Young women with a history of depression are twice as likely to have the metabolic syndrome. Metabolic syndrome is a combination of medical disorders that affect a large number of people in a clustered fashion. In some studies, the prevalence in the USA is calculated as being up to 25% of the population.
Men with a similar history do not suffer as frequently from the same symptoms, writes Leslie S. Kinder, Ph.D., of the Veterans’ Affairs Puget Sound Health Care System, in the journal Psychosomatic Medicine.
“Perhaps the health risks linked to depression are more critical to women,” Kinder says.

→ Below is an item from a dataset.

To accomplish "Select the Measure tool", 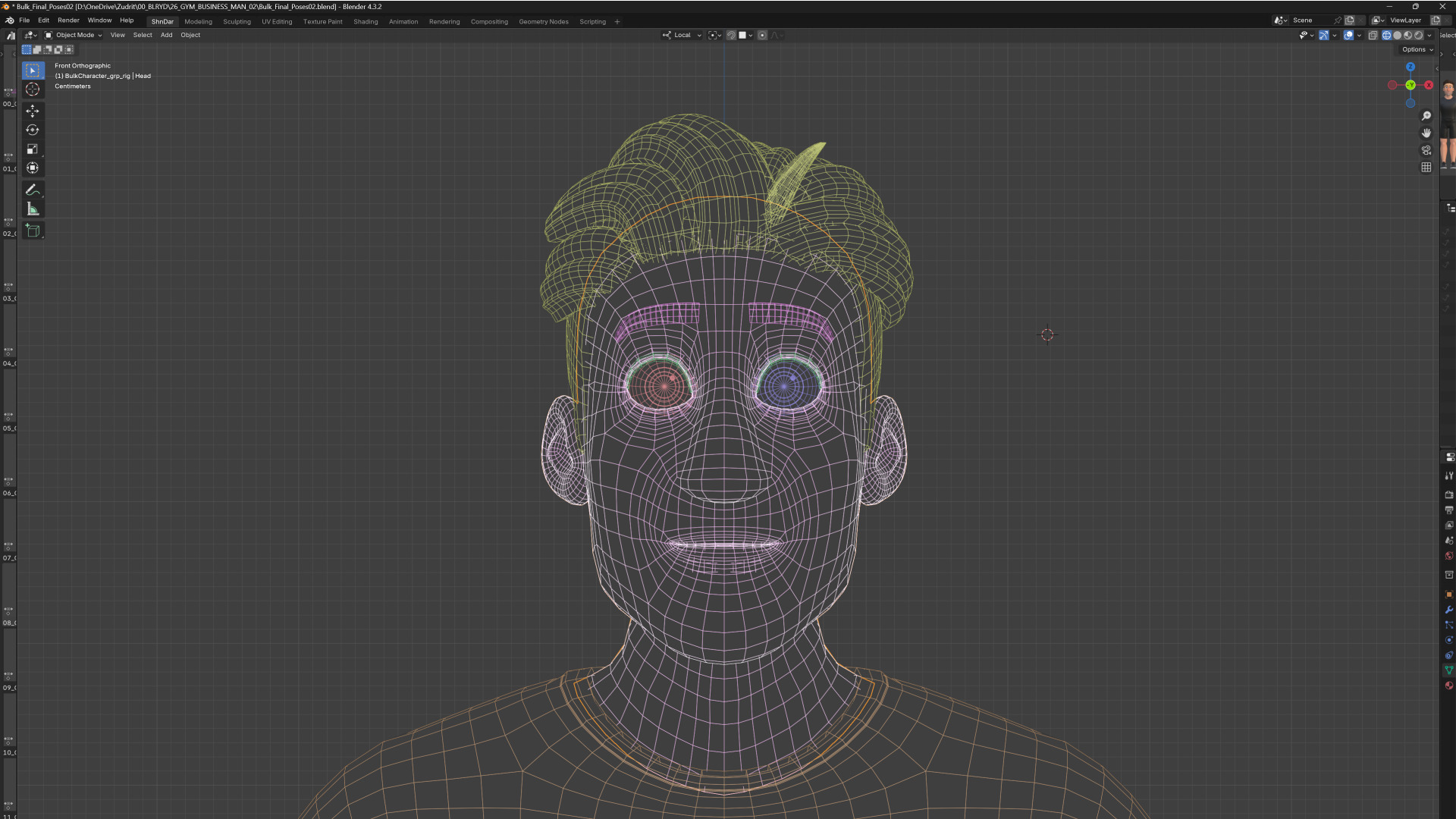I will [33, 209].
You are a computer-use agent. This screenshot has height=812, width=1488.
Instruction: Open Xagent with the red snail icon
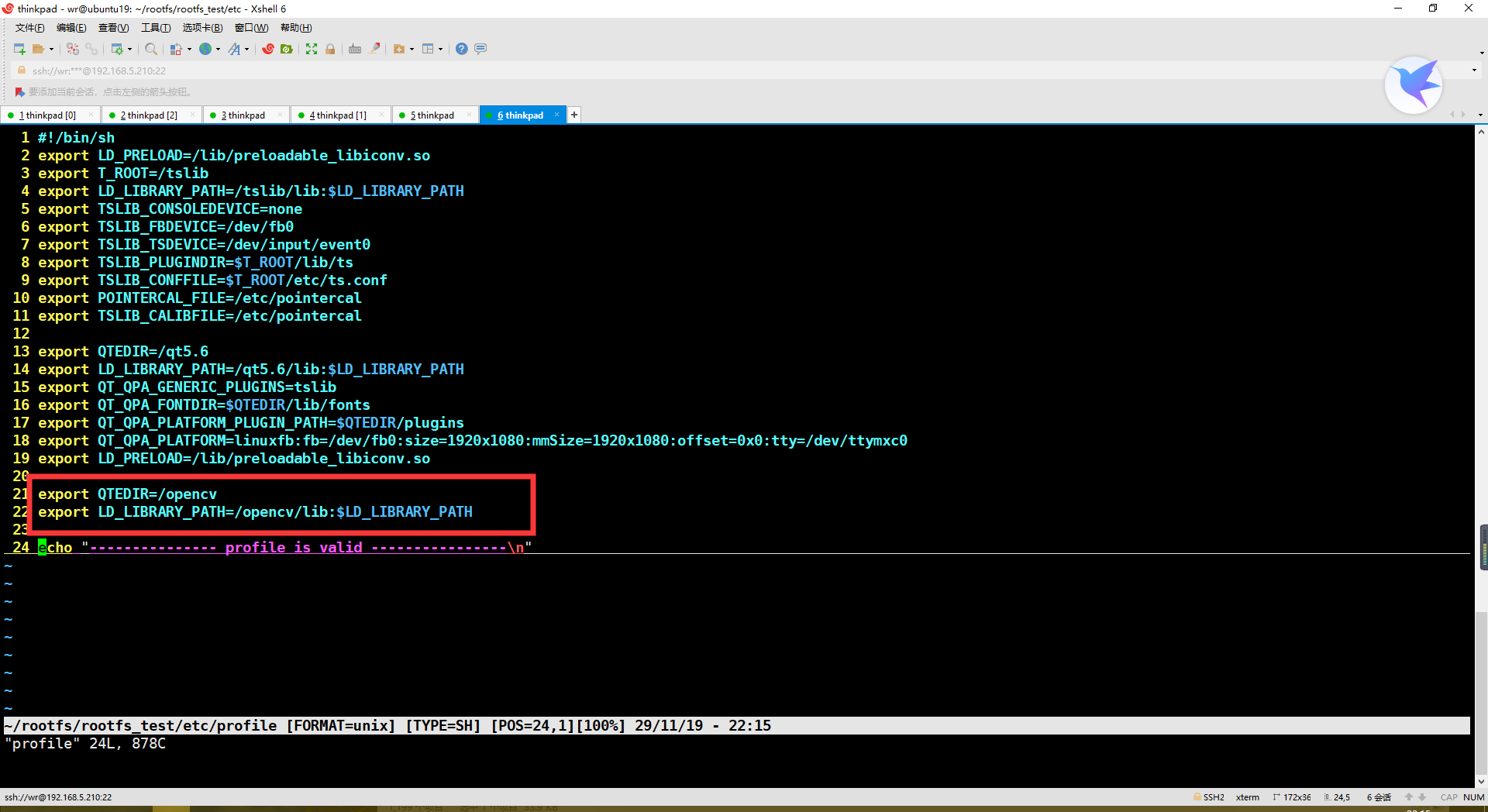[x=268, y=49]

Kinder and colleagues looked at results of a national health survey conducted between 1988 and 1994, covering more than 6,000 men and women ages 17 to 39. Women were more likely than men to have experienced a prior episode of depression, and those women who had had at least one episode were also more likely to suffer from the metabolic syndrome.
People with the metabolic syndrome have at least three out of five factors linked to heart disease: high blood pressure; high triglycerides; low HDL (good) cholesterol; high fasting blood sugar; or abdominal obesity.
“Depression in women was associated with the number of the metabolic syndrome components present,” Kinder says, adding that the association between depression and high blood pressure was especially strong.
The relationship held even when the researchers controlled for age, race, education, smoking, physical inactivity, carbohydrate consumption and alcohol use. Depression in men was not associated with the metabolic syndrome or its components, she says.